¿Tengo que hacerlo?
Mila Nataliya A. Govorukha
De tanto en tanto doy clases bíblicas en una escuela dominical para niños de tres a cinco años. El grupo es muy pequeño, a veces no pasa de cuatro o cinco niños. Una de las niñas que asiste frecuentemente es muy inteligente, locuaz y decidida. Hace poco pasó por una etapa en que se ponía muy testaruda, hasta en cosas insignificantes. En cierta ocasión se negaba a venir a clase porque tenía el pelo desaliñado, pero al mismo tiempo no dejaba que su madre la peinara, porque esta había olvidado unas cintas rosadas para el pelo, con flores, que eran sus preferidas. Resultó que encontré unas cintas rosadas en la caja de manualidades, y la nena consintió en que le trenzara el cabello.
Cuando hube terminado, a pesar de las tenues sugerencias de su madre y las firmes instancias de su padre, la niña se negaba a dar las gracias.

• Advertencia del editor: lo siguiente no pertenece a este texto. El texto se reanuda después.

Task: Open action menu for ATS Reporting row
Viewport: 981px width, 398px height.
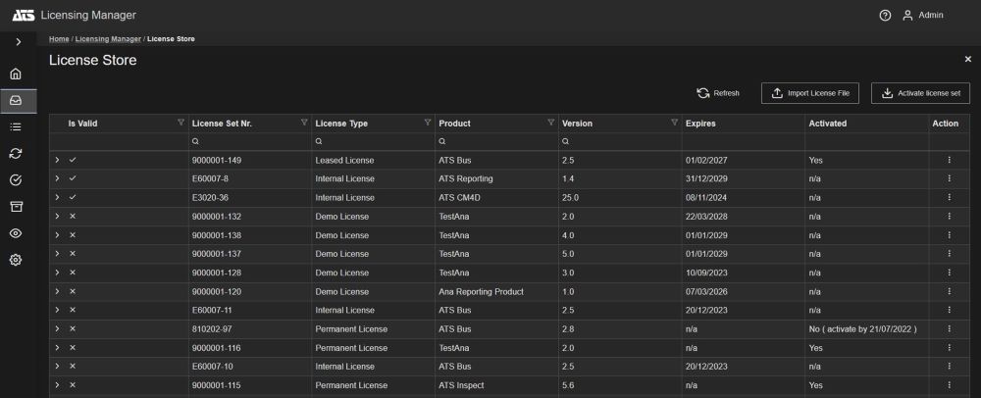Action: click(x=949, y=178)
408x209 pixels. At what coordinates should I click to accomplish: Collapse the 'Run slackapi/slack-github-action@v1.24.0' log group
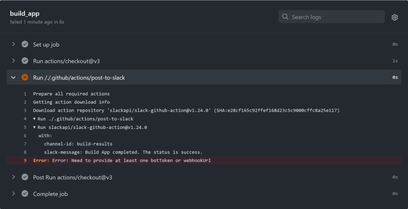[35, 127]
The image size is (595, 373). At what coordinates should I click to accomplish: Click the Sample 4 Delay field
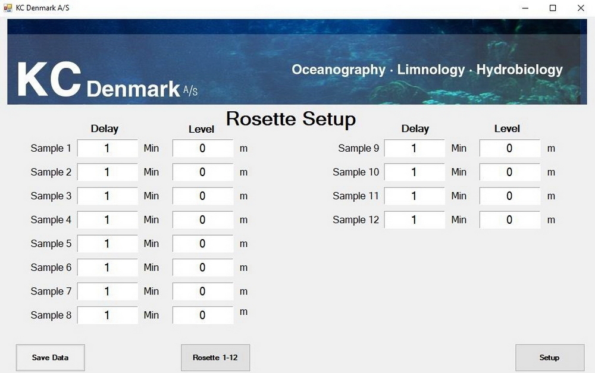[107, 220]
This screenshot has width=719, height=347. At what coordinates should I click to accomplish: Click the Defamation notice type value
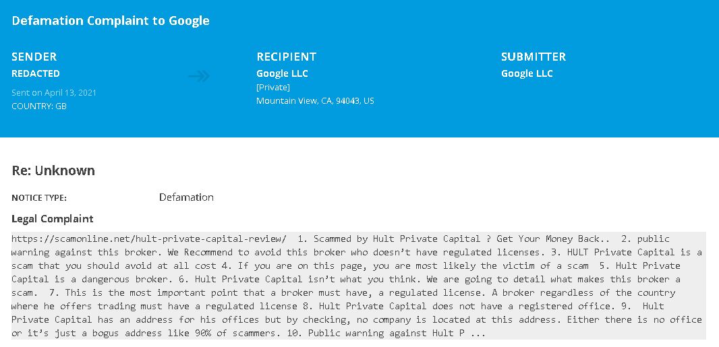click(186, 197)
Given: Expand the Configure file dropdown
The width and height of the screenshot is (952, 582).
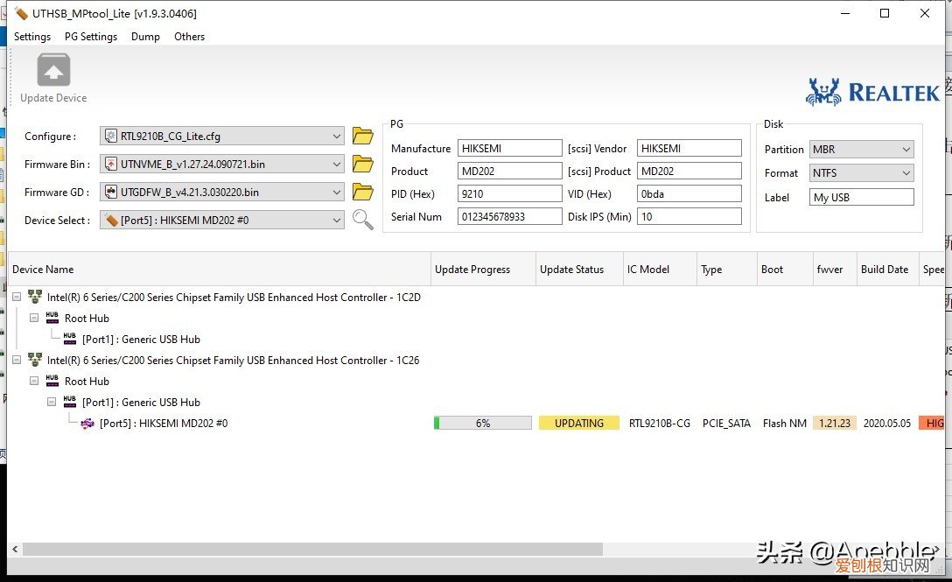Looking at the screenshot, I should (337, 137).
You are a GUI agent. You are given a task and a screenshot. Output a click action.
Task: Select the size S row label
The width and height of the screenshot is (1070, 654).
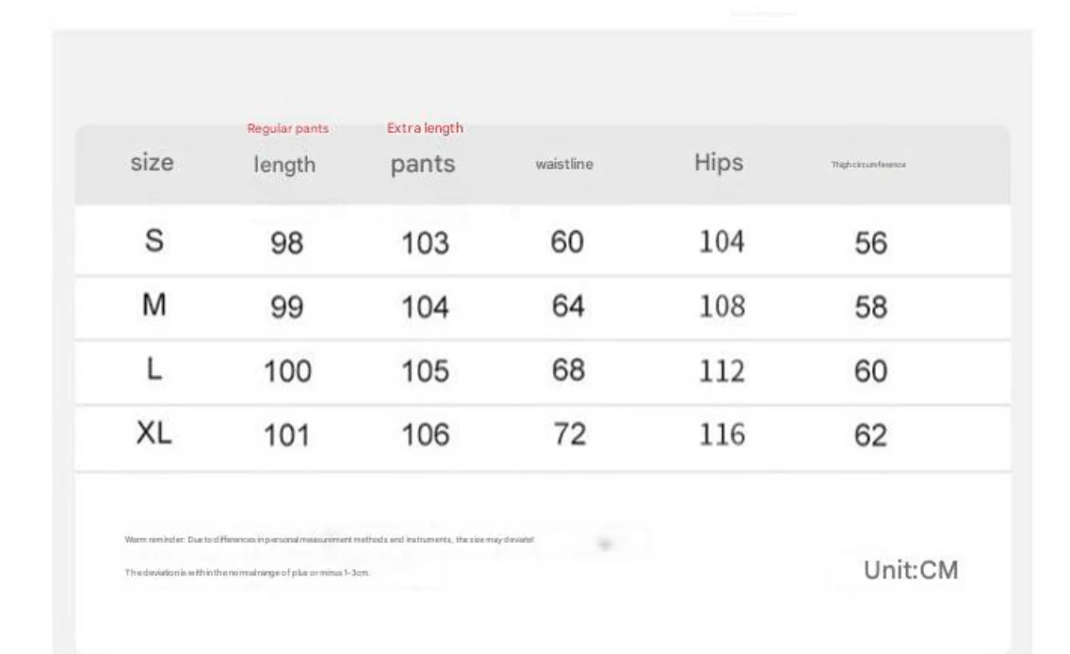[154, 240]
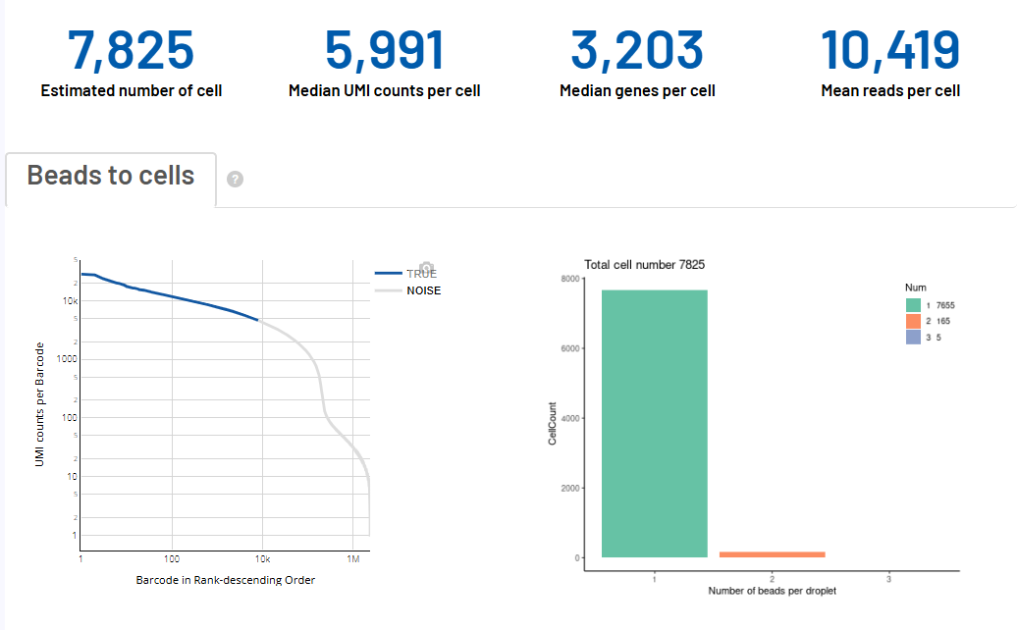The width and height of the screenshot is (1017, 630).
Task: Click the help question mark icon
Action: pyautogui.click(x=235, y=180)
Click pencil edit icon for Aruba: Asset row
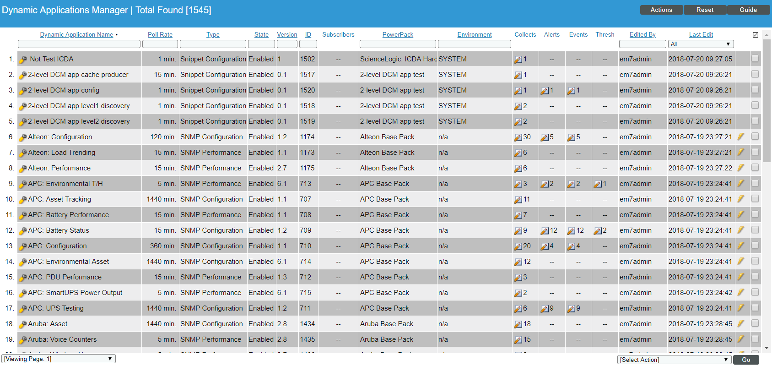The width and height of the screenshot is (772, 366). click(x=740, y=323)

Muy probablemente la razón de fondo por la que estaba enojada es que tenía celos de su hermanita menor, que era objeto de mucha atención por parte de sus padres y de otras personas cercanas. Cuando le pidieron una vez más que expresara su agradecimiento, se cruzó de brazos y con una mirada severa y contrariada dijo en voz baja:
—¿Tengo que hacerlo?
Por un momento no supe qué decir. Entonces le contesté:
—No, mi amor, no tienes que hacerlo —y procedí a explicarle que los buenos modales suavizan las asperezas de la vida y facilitan la interacción entre las personas. Y más que nada, que demostrar gratitud ablanda el corazón de los demás y que un espíritu agradecido siempre tiene buena acogida. Sin mencionar además que es la voluntad de Dios dar gracias «en todo»[1]. Aquello no tuvo el efecto deseado, pero como los otros niños estaban esperando tuve que dejarlo pasar y dar comienzo a la clase.
Aquel mes había sido difícil para mí emocionalmente, incluso angustiante. Mi hijo, que vive en otro continente y a quien no veía desde hacía un año, tenía previsto venir a visitarme por tres semanas. Su hermano mayor, que vive más cerca —aunque igualmente en el extranjero— también tenía pensado reunirse con nosotros. Teníamos planeadas algunas aventuras, toda una serie de actividades entretenidas y bien programadas, y ya habíamos reservado alojamiento. Pero no resultó. Por distintos motivos tuvimos que cancelarlo todo.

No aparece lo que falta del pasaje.